Симптомы утраты перспективы ближайшего продвижения «стратегической границы» к Неве финское руководство смогло почувствовать довольно ясно уже в начале 1942 г. Это конкретно проявилось в том, что происходило со специальной немецкой командой «Хэла», которая прибыла на территорию Финляндии в канун войны — 19 июня 1941 г.
Особое формирование «Хэла» возглавил капитан 2-го ранга Бартхольд, который должен был со своими подчиненными решать задачи военно-хозяйственного характера на оккупированной Германией северной части Советского Союза и прежде всего в Ленинграде после его захвата. Команда «Хэла», размещавшаяся первоначально в Рованиеми — губернском центре Лапландии, была затем перемещена почти в полном составе в Хельсинки. 2 августа 1941 г. в Финляндии уже стало известно, что Бартхольд будет «комендантом Петербурга». Но ожидавшееся взятие Ленинграда не состоялось, и 13 октября 1941 г. эта команда была отозвана в Германию, а в январе 1942 г. распущена.[324]
Когда в Финляндии ожидалось падение Ленинграда в начале сентября, то высказывалось предположение, что финны будут привлечены к выполнению в городе оккупационных функций. Как отмечал председатель комиссии парламента по иностранным делам Вой-онмаа, существовало мнение, «что Германия может потребовать от Финляндии 30 тысяч человек для несения полицейской службы в Питере, после того, как он будет захвачен». И далее, со ссылкой на ряд авторитетов — члена правительства и лидера социал-демократической партии Таннера, а также председателя парламента Хаккила, — указывалось: «Есть и такие, которые считают, что никакой полиции там не потребуется, поскольку Питер будет стерт с лица земли. 06 этом мне всерьез говорил, в частности, Таннер, а Хаккила даже в восторге от такой перспективы».[325]
Однако защитники Ленинграда осенью 1941 г. выиграли самую ответственную битву, сорвав штурм города и одержав затем важную победу в боях под Тихвином. Тем самым не было допущено соединение немецких и финских войск юго-восточнее Ладожского озера. Когда же общая военно-политическая обстановка после поражения немецкой армии на подступах к Москве катастрофически ухудшилась для Германии, руководство Финляндии приняло решение направить в ставку Гитлера своего ответственного представителя для выяснения перспектив дальнейших действий. Выбор пал на генерала Хейнрикса, который еще командовал Карельской армией, но уже планировалось его возвращение на пост начальника Генерального штаба. В контексте рассматриваемых событий в ходе сражения за Ленинград эта поездка представляет особый интерес. К тому же о ней нет сведений в российской историографии.

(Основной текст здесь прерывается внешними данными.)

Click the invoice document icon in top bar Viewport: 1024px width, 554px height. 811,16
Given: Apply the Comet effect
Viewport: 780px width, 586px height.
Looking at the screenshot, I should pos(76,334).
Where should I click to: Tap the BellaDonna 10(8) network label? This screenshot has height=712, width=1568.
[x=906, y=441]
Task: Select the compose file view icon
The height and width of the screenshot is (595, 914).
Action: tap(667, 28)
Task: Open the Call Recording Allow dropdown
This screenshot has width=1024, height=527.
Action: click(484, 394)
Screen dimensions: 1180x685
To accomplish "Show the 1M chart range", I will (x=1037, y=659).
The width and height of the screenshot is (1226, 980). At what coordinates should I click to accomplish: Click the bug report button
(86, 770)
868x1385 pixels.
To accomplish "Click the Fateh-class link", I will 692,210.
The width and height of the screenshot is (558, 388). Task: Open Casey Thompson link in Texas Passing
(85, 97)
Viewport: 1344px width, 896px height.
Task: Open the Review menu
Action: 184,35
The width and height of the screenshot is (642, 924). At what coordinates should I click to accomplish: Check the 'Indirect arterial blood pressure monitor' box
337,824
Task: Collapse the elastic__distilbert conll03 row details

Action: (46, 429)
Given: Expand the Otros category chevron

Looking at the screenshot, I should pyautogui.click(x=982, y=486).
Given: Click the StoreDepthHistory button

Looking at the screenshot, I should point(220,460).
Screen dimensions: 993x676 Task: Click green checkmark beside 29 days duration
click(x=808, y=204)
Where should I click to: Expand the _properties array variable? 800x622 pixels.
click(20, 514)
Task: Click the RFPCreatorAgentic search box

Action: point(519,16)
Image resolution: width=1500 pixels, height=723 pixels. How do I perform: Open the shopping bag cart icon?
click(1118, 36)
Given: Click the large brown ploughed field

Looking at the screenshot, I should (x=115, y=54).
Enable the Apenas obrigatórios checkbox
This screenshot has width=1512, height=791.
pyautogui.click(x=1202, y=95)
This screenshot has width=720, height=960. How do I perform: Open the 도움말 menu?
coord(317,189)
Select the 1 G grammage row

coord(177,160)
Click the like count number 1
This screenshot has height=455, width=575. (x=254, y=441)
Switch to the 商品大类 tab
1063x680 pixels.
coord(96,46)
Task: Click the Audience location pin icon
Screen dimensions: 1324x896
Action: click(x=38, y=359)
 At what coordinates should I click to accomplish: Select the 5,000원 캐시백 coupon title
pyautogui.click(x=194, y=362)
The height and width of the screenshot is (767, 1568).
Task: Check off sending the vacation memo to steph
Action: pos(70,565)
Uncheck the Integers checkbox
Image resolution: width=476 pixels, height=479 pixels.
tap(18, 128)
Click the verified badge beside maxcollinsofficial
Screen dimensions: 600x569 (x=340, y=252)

Миссия генерала Хейнрикса в Германии
По свидетельству Лехмуса — одного из ответственных офицеров в ставке финского главнокомандующего и автора воспоминаний «Неизвестный Маннергейм», маршал весьма ценил Хейнрикса не только как военачальника, но и как политика. «В нем находил он также, — писал Лехмус, — возможного приемника себе».[326] Это во многом обусловило, что именно ему было поручено осуществить поездку в Германию в столь критической военно-политической обстановке. Имелось в виду личное знакомство Хейнрикса с Кейтелем, Йодлем и Гальдером, когда он непосредственно вместе с ними разрабатывал оперативный план, предусматривавший участие финской армии в наступлении на ленинградском направлении.